# Neuling braucht viiieel Hilfe



## Snowie (25. Mai 2008)

Hallo allerseits,

ich bin ganz neu hier und weiß nicht, ob ich hier richtig bin, also bitte steinigt mich nicht gleich xD
Habe auch schon gegoogelt aber leider nix dazu gefunden was mir weiter hilft.

Also ich komm gleich zur Sache:
Ich würde mir gern in meinem Innenhof einen Hochteich anlegen. Habe aber von Teichen so überhaupt keine Ahnung.
Mein allererstes Problem:
Ich hab im Baumarkt ein Hochbeet gefunden was ich ganz hübsch finde. Also es ist ein Holzkasten 100x50x50. Kann ich da einfach Teichfolie reinlegen (wenn ja wie mach ich die fest?) oder fällt mir das teil dann auseinander wenn ich wasser reinfülle?

--------------------------------------------------

Deine Aufgabe> Gib den Forenbeitrag zum Hochteich oben vollständig und Zeichen für Zeichen wieder.

--------------------------------------------------

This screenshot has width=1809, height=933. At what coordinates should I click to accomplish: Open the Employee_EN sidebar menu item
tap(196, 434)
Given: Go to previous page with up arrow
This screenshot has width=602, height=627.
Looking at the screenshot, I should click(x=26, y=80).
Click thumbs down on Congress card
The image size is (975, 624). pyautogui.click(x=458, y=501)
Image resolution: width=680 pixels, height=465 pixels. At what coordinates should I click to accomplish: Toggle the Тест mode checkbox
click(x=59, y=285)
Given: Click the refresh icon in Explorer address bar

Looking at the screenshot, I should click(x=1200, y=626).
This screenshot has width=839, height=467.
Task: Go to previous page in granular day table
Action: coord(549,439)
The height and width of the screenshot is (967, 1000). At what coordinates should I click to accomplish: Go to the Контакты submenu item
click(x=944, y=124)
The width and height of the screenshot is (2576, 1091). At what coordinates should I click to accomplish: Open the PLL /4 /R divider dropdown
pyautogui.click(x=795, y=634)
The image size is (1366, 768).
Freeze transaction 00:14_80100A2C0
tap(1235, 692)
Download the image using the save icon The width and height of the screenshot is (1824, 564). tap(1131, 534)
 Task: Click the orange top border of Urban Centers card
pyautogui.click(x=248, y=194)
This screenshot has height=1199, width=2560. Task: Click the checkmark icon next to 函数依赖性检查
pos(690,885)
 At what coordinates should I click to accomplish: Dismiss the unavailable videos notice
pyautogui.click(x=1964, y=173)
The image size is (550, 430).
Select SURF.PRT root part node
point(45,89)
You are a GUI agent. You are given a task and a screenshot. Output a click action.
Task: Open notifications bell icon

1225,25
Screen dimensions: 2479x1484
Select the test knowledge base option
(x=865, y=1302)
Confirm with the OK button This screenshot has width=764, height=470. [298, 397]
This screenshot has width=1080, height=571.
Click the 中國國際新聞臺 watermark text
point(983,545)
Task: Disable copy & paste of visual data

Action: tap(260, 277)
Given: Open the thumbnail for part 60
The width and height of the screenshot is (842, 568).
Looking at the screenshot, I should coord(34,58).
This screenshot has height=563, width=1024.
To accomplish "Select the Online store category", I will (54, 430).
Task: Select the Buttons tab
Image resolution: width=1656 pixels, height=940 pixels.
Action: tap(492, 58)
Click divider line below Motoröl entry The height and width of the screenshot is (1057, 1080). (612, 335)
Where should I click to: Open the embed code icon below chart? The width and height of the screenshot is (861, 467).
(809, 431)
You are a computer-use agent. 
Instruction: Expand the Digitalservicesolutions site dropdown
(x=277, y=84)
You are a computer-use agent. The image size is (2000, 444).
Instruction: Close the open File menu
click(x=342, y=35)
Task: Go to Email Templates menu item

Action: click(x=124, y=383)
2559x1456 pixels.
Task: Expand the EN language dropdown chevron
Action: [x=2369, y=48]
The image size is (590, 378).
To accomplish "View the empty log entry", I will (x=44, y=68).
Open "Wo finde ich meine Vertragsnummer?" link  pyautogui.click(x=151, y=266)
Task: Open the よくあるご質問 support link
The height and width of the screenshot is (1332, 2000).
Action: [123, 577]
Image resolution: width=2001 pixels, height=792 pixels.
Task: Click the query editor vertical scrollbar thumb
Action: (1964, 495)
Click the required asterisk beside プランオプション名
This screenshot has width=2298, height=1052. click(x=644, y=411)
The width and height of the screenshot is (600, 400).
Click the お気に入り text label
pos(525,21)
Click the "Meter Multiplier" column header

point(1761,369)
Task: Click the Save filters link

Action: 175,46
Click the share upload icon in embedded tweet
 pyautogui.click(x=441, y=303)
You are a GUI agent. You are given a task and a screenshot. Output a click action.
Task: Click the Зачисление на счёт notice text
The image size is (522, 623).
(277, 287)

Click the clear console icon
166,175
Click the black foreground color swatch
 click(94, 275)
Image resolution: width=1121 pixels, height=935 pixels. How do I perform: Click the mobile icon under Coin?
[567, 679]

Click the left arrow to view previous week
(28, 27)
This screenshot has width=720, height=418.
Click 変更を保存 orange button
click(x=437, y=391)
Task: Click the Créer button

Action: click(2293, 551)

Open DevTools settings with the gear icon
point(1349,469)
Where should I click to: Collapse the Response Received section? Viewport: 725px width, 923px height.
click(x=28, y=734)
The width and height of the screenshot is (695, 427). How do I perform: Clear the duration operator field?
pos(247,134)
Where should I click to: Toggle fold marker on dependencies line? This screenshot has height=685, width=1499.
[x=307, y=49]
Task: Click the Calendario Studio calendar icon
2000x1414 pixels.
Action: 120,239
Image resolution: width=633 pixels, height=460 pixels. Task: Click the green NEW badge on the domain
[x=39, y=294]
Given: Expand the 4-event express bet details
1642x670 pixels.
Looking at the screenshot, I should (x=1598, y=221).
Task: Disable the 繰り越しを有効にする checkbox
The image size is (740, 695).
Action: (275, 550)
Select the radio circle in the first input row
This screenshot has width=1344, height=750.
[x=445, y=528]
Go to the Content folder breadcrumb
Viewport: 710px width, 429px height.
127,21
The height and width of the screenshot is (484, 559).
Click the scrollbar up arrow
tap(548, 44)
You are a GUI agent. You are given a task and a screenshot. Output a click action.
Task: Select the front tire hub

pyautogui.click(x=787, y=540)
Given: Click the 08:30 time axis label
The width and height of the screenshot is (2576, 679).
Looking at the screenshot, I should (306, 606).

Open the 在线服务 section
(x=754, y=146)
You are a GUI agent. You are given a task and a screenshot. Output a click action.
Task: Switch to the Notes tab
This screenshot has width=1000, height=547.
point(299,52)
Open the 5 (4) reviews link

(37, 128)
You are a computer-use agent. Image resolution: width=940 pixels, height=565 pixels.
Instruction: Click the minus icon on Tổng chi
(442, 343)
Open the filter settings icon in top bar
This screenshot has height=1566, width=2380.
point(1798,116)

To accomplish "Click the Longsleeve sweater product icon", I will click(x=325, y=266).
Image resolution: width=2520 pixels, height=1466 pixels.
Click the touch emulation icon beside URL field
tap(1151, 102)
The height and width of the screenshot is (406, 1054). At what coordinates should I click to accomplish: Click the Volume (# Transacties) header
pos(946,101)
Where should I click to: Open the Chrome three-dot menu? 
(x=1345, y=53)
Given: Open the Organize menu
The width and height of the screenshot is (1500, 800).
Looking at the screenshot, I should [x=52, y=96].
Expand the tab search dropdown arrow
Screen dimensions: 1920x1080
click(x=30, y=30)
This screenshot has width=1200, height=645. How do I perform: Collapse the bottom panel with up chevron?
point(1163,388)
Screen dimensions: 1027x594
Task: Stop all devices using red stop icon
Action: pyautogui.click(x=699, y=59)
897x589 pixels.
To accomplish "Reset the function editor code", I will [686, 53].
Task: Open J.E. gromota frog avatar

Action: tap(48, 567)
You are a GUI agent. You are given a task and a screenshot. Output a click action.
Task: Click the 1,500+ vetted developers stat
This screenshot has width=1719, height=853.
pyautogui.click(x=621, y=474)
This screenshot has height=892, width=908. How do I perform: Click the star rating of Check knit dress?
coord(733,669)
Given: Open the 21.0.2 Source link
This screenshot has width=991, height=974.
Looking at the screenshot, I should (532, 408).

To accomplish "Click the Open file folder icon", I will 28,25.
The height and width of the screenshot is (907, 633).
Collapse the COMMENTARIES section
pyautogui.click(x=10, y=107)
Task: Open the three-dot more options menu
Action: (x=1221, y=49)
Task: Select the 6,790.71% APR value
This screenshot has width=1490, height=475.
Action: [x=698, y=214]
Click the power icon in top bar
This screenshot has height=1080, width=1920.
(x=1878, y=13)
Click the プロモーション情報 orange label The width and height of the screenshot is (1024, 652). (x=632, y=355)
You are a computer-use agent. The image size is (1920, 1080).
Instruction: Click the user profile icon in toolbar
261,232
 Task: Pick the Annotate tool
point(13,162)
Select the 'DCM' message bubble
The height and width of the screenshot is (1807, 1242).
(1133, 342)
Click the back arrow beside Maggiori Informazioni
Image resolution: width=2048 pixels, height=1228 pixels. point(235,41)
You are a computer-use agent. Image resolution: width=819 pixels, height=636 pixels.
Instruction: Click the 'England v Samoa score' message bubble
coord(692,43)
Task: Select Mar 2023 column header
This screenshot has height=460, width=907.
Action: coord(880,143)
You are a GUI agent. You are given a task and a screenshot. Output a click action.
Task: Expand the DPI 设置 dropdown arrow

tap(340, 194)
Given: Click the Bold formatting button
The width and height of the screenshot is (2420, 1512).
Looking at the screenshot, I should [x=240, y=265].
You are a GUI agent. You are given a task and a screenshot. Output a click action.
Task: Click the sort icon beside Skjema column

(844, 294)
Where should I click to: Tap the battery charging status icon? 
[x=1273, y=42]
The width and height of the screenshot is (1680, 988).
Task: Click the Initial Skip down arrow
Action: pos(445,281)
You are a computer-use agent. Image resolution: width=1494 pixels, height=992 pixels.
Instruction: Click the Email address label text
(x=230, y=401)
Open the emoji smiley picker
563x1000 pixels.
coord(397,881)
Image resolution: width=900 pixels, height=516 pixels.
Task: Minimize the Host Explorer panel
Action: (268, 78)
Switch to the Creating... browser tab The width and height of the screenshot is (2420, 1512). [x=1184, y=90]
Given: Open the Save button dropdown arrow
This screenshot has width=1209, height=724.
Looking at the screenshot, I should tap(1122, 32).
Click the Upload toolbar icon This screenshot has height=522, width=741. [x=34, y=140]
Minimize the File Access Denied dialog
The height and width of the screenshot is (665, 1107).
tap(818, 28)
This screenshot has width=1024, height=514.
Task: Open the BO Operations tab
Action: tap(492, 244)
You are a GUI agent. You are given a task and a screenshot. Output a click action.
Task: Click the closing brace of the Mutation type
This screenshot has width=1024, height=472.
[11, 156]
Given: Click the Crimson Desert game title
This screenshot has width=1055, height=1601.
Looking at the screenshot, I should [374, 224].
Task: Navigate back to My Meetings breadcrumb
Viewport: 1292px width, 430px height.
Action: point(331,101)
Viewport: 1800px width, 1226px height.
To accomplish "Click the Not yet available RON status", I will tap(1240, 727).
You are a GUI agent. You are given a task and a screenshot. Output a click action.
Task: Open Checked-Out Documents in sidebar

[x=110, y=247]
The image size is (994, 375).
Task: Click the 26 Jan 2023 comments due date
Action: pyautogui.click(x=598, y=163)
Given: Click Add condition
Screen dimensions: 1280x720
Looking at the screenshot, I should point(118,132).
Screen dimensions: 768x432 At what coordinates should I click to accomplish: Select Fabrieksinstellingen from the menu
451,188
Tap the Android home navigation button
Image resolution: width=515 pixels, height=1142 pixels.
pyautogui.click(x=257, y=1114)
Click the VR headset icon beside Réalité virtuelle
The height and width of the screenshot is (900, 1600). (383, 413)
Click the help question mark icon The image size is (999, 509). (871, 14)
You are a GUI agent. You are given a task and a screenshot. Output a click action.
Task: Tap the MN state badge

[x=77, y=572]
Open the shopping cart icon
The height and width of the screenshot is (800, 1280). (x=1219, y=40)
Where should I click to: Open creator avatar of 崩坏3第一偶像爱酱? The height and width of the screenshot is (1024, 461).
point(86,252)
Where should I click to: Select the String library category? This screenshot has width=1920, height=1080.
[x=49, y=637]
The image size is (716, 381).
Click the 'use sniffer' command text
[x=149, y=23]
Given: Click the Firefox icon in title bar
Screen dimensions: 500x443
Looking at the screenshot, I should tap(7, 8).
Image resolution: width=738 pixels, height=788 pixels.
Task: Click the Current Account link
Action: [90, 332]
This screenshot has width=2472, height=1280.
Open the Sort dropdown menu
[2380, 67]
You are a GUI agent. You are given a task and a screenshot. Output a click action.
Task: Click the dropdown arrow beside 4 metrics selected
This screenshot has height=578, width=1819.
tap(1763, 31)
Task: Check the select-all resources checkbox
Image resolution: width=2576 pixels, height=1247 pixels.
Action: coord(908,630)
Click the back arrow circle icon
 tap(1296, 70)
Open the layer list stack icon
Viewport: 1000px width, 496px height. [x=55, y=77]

--------------------------------------------------

Vollständige Antwort>
# Neuling braucht viiieel Hilfe



## Snowie (25. Mai 2008)

Hallo allerseits,

ich bin ganz neu hier und weiß nicht, ob ich hier richtig bin, also bitte steinigt mich nicht gleich xD
Habe auch schon gegoogelt aber leider nix dazu gefunden was mir weiter hilft.

Also ich komm gleich zur Sache:
Ich würde mir gern in meinem Innenhof einen Hochteich anlegen. Habe aber von Teichen so überhaupt keine Ahnung.
Mein allererstes Problem:
Ich hab im Baumarkt ein Hochbeet gefunden was ich ganz hübsch finde. Also es ist ein Holzkasten 100x50x50. Kann ich da einfach Teichfolie reinlegen (wenn ja wie mach ich die fest?) oder fällt mir das teil dann auseinander wenn ich wasser reinfülle?